La perspective de centaines de millions d'automobilistes chinois et indiens supplémentaires a changé la donne, renvoyant à la seconde inconnue de l'équation pétrolière : les réserves. Et à son corollaire, le fameux "peak oil", au-delà duquel l'extraction d'or noir déclinera. "Depuis vingt ans, les volumes découverts sont inférieurs à ceux consommés", relève l'Institut français du pétrole. Les compagnies ont beau trouver de 12 à 15 milliards de barils chaque année, selon les calculs du CERA, un centre d'études américain de référence sur l'énergie, la planète en consomme 30 milliards. Et il n'existe probablement pas de nouvel eldorado, cette "autre Arabie saoudite" mythique entrevue il y a quelques années après de prometteuses découvertes au Kazakhstan.
En 1956, Marion King Hubbert, géologue à la Shell, avait bravé l'interdit de sa compagnie pour annoncer que le pic de la production américaine serait atteint en 1970. L'histoire ne l'a pas démenti. Et voilà que les mânes de ce trublion recommencent à hanter le monde du pétrole, où la guerre des estimations fait rage entre géologues indépendants, Etats producteurs et experts des compagnies. Car au rythme de la consommation actuelle, le pic sera atteint plus vite que prévu par les plus optimistes, qui le fixent à l'horizon 2030. Le président d'une grande compagnie pétrolière confie volontiers, loin des micros, que sans découvertes majeures, le début du déclin de l'extraction peut arriver bien avant la date de 2025, que ses experts avaient initialement fixée.

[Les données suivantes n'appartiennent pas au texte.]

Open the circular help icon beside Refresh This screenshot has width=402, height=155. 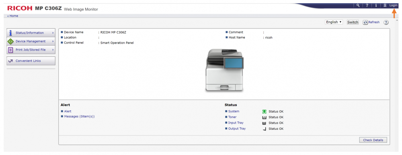click(386, 22)
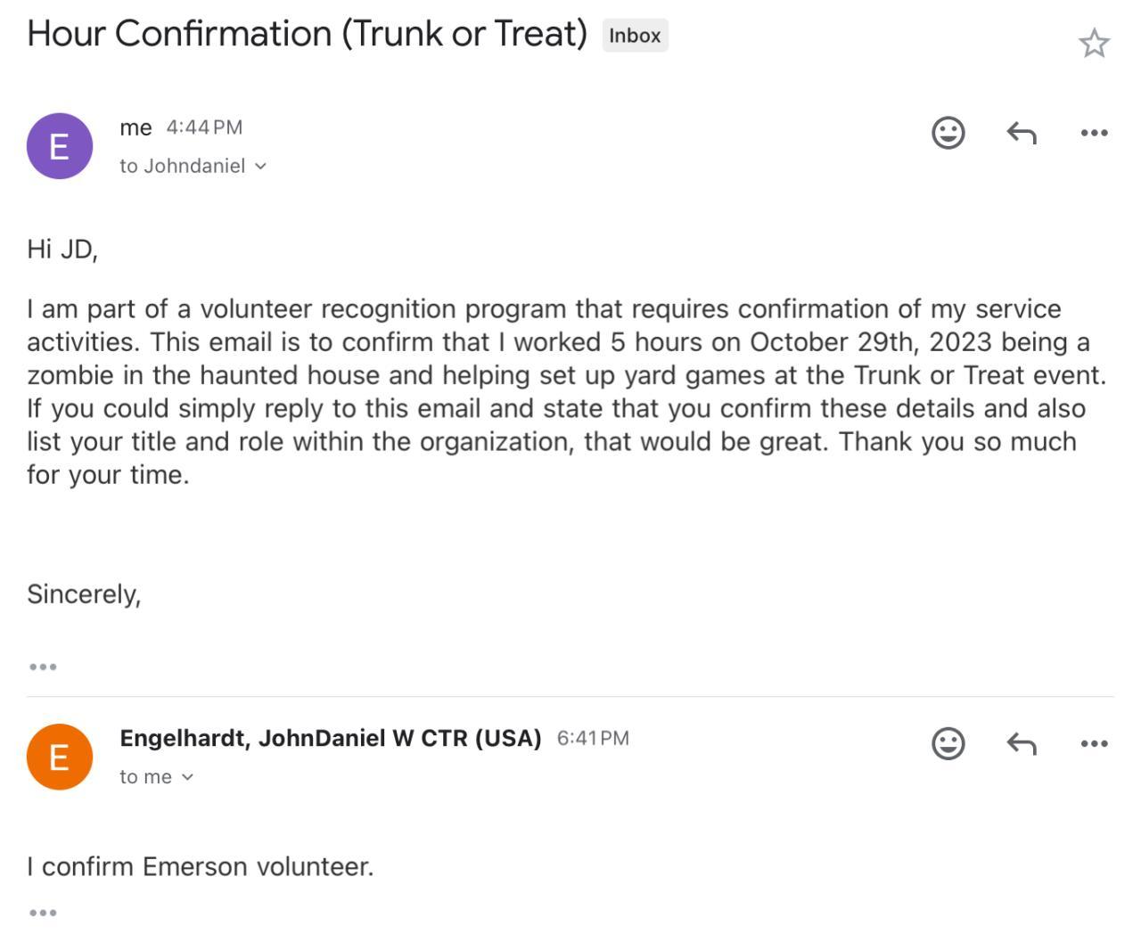
Task: Click the sender name 'me'
Action: (135, 127)
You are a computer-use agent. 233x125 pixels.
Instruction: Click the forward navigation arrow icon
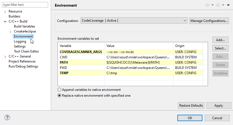click(218, 5)
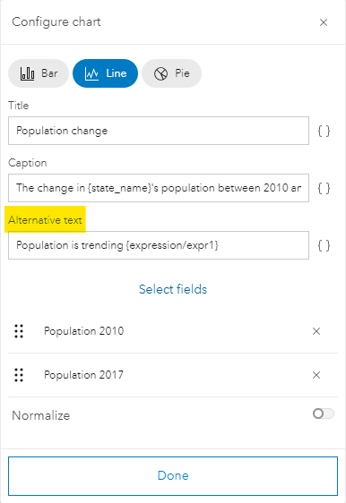Open Select fields link

(x=173, y=289)
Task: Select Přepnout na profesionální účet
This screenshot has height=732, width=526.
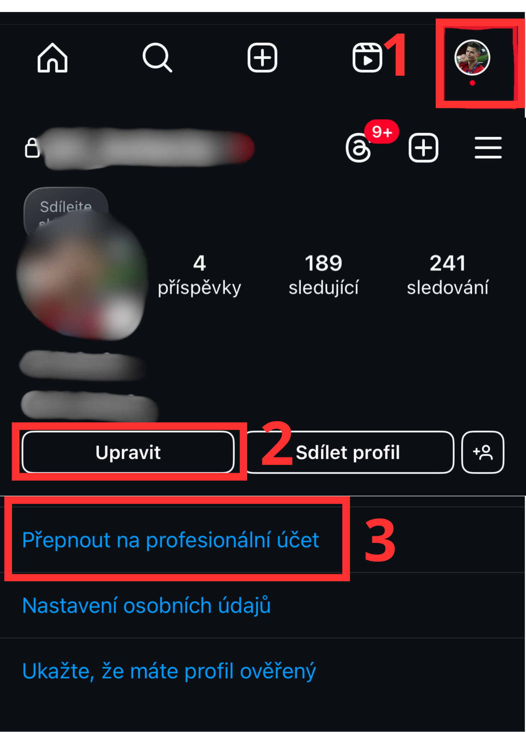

Steppes d'Asie centrale, déserts du Moyen-Orient, zones équatoriales et océans profonds recèlent-ils 1 000 milliards de barils, comme il est communément admis, 3 000, voire 4 000 milliards, comme l'affirment les plus optimistes ? La transparence n'étant pas la vertu cardinale de l'univers pétrolier, tous ces chiffres sont sujets à caution. Mais l'euphorie des années 1960 est bien retombée. Et le scandale de la surestimation des réserves par Shell en 2004 ou les doutes du financier américain Matthew Simmons sur les 270 milliards de barils détenus par les Saoudiens ont ébranlé la confiance en l'avenir radieux du pétrole.
"Nous sommes entrés dans l'ère de l'après-pétrole", assurait Dominique de Villepin, jeudi 1er septembre, en dévoilant son plan de relance de la croissance. Les géants du pétrole ont anticipé le déclin, essayant de gommer leur image de pollueurs et investissant toujours plus dans d'autres combustibles fossiles (gaz) ou les énergies renouvelables (biocarburants, éolien, solaire). Sait-on que, sans l'opposition de ses actionnaires, BP ne serait plus l'acronyme de British Petroleum mais de Beyond Petroleum ("au-delà du pétrole"). Le monde de Mad Max, où des bandes s'entre-tuent pour les ultimes gouttes d'or noir, n'est pas pour demain, mais celui du "colonel" Drake est déjà de l'histoire ancienne.